イタリアのゲームだった1994年アメリカ大会決勝

 バッジョがPKを失敗したシーンばかりがたびたび放映されるアメリカ大会決勝だが、久しぶりに見返してみると、ブラジルが優勝したもののバッジョを中心にイタリアのサッカーが際立つ大会だったと思った。もちろん華麗なパスワークや圧倒的な攻撃力があるわけではない。バレージマルディーニを中心とした守備とバッジョマッサーロの鋭いカウンター、そして何より勝利に拘るメンタリティが、この妙に明るい浮き足だったようなローズボールの雰囲気と相まって、何か夢の中の出来事のような気にさせる。
 ゲーム自体は終始ブラジルが攻勢に立ち、ボールキープ率も高く支配していた。前半13分のドゥンガからのクロスに合わせたロマーリオのヘッドはGK正面を突いた。17分にもロマーリオベベットのコンビでシュートを放つが、マルディーニが立ちはだかる。19分にはバレージからのフィード一本でマッサーロがゴール前まで抜け出しシュートを放つ。イタリアの怖さ、神髄を見せつける。

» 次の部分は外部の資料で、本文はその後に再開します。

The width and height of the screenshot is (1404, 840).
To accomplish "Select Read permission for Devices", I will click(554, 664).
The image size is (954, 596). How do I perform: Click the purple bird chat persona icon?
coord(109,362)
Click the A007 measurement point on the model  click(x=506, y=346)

 25分、左SBブランコのFKはアウトにかけて絶妙に曲がりゴールを脅かすがGKパリューカが好セーブで弾き出す。36分にはマルディーニがタックル一発、ベベットからボールを奪いバレージが持ち上がる。マッサーロバッジョとつないで最後はバレージにつながるがブラジルも何とかここでカウンターを止めた。
 イタリア初戦で膝を痛め、手術を受けてなんと決勝戦に間に合わせてみせたバレージ。2戦目以降のイタリアの苦戦と勝利はひとえにバレージの復活を待つためにあった。そしてぎりぎりで間に合わせたバレージが守備と攻撃の両面でイタリア・チームを牽引している。その復活には涙がこぼれるが、その活躍にはケガがなければこの大会のイタリアはどんな活躍を見せていただろうかと震撼とさせる。

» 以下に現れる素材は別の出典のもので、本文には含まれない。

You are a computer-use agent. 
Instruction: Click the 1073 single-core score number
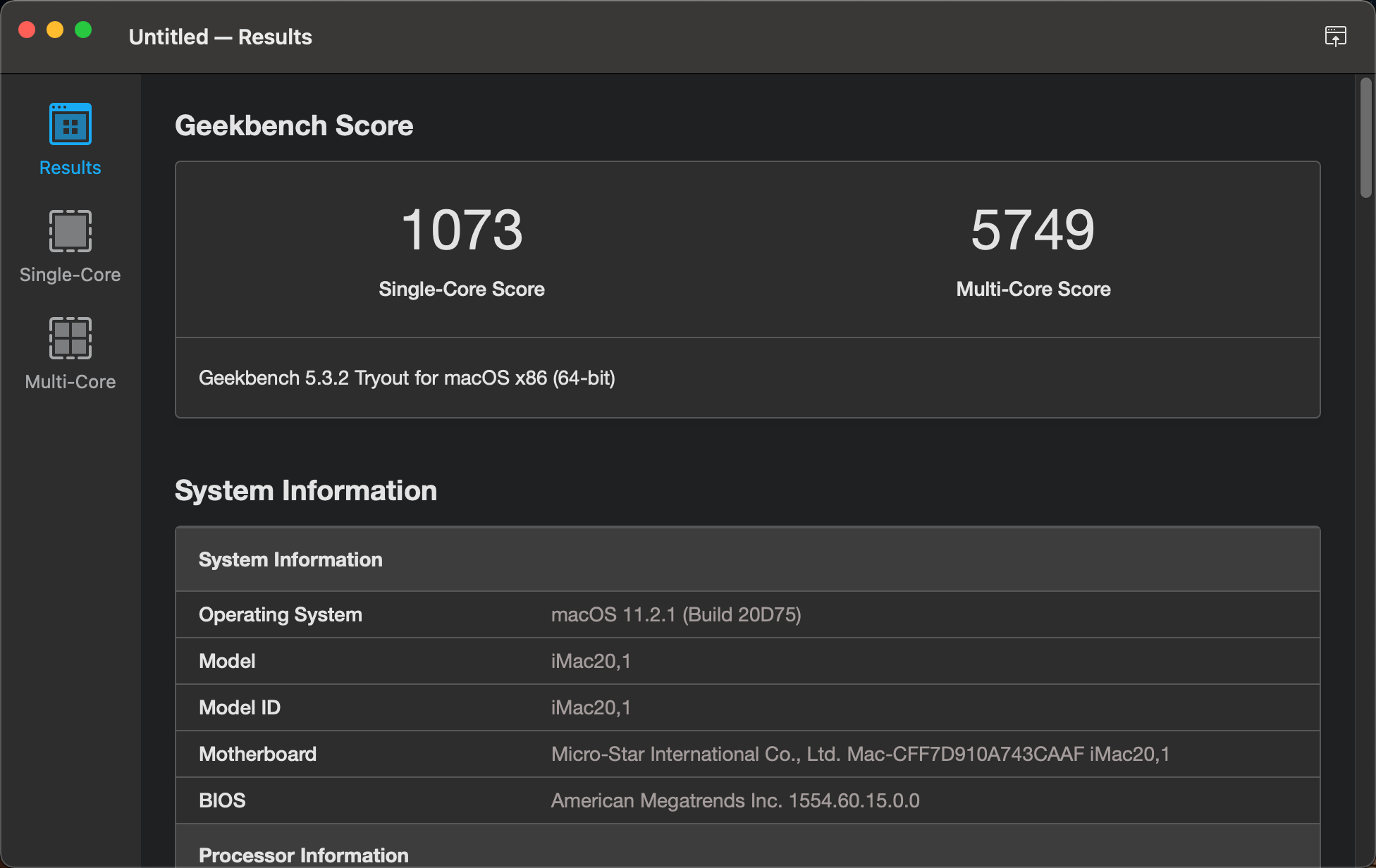[462, 230]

 後半に入ってもブラジルが攻めてイタリアが守る展開。だがブラジルが攻めあぐね、イタリアが粘り強く守り続ける。後半19分、ドナドーニのシュートはバレージが身体を投げ出す。20分にはロマーリオが力強くドリブルで前進し、ベベットとのワンツー(実際はDFに当たる)からシュートを放つ。30分、マウロ・シルバミドルシュートをGKがファンブルするがポストに当たって跳ね返りGKが胸に納めた。アブナイ、アブナイ。37分にはドナドーニのクロスにバッジョが合わせるが、ゴールならず。
 ブラジルはボールをキープするものの連携がとれずスピードが上がらない。暑さのせいかもしれない。イタリアも読みと一瞬の頑張りで守りきる。しかし体力は次第に限界に近づいていく。
 延長戦前半4分、カフーのクロスにベベットが返すが、ロマーリオにつながらない。7分、バッジョミドルシュートはGKタファレルが難なく抑える。延長後半5分、カフーベベットとのワンツーで抜け出し、クロスにロマーリオがシュートするもわずかにポストの外側に外れる。ロマーリオの推進力とベベットの連携力は群を抜くが、どうしてもゴールが入らない。7分には延長から交代出場のビオラが豊富な運動量からゴール前でドリブル、ロマーリオにパスするがバレージが見事にセーブ。この期に及んでのバレージの読み。
 イタリアも6分、マッサーロバッジョとのパス交換から抜け出し、最後は上がってきたベルティに渡すが、ゴールならず。9分、バッジョマッサーロとのワンツーから抜け出してシュート。しかし直後に足をつったバッジョのシュートは力なくGKの前に転がった。その後にはバレージも足をつってピッチ外に送り出される。すべてを絞り出した死闘。
 こうしていよいよあの有名なPK戦になだれ込む。このゲーム当時、たまたま北海道へ出張しており、レンタカーの車中でラジオから流れる実況を聞いていた記憶があるのだけれど、あれは別のゲームか、それとも思い違いか。ロサンゼルスとの時差を考えると、午前中とは言え日本で生実況を聞けるはずがないような気もする。いずれにせよ、ラジオから流れる音声だけでは詳しいことはよくわからず、ただ結末だけを覚えている。バッジョの蹴ったPKがゴール高く飛んでいって、場内の歓声の中、立ちすくむバッジョ
 だが改めてPK戦を見ると、バレージバッジョと同様の軌跡を描いたPK失敗から始まっていた。そしてそのまま崩れ落ちるバレージPK戦自体はバッジョの前、マッサーロの失敗で決まっていた。その後を成功させたドゥンガ。追い詰められたバッジョ。そして失敗。
 暑さの中で見所の少ないゲームだと思っていた。確かに好ゲームとは言えないだろう。だが、バレージの能力、バッジョの技術、マルディーニマッサーロの才能。アリゴ・サッキが率いた94年イタリアチームは後世に伝えられるべき資格を持った好チームだった。それを確認した一戦だった。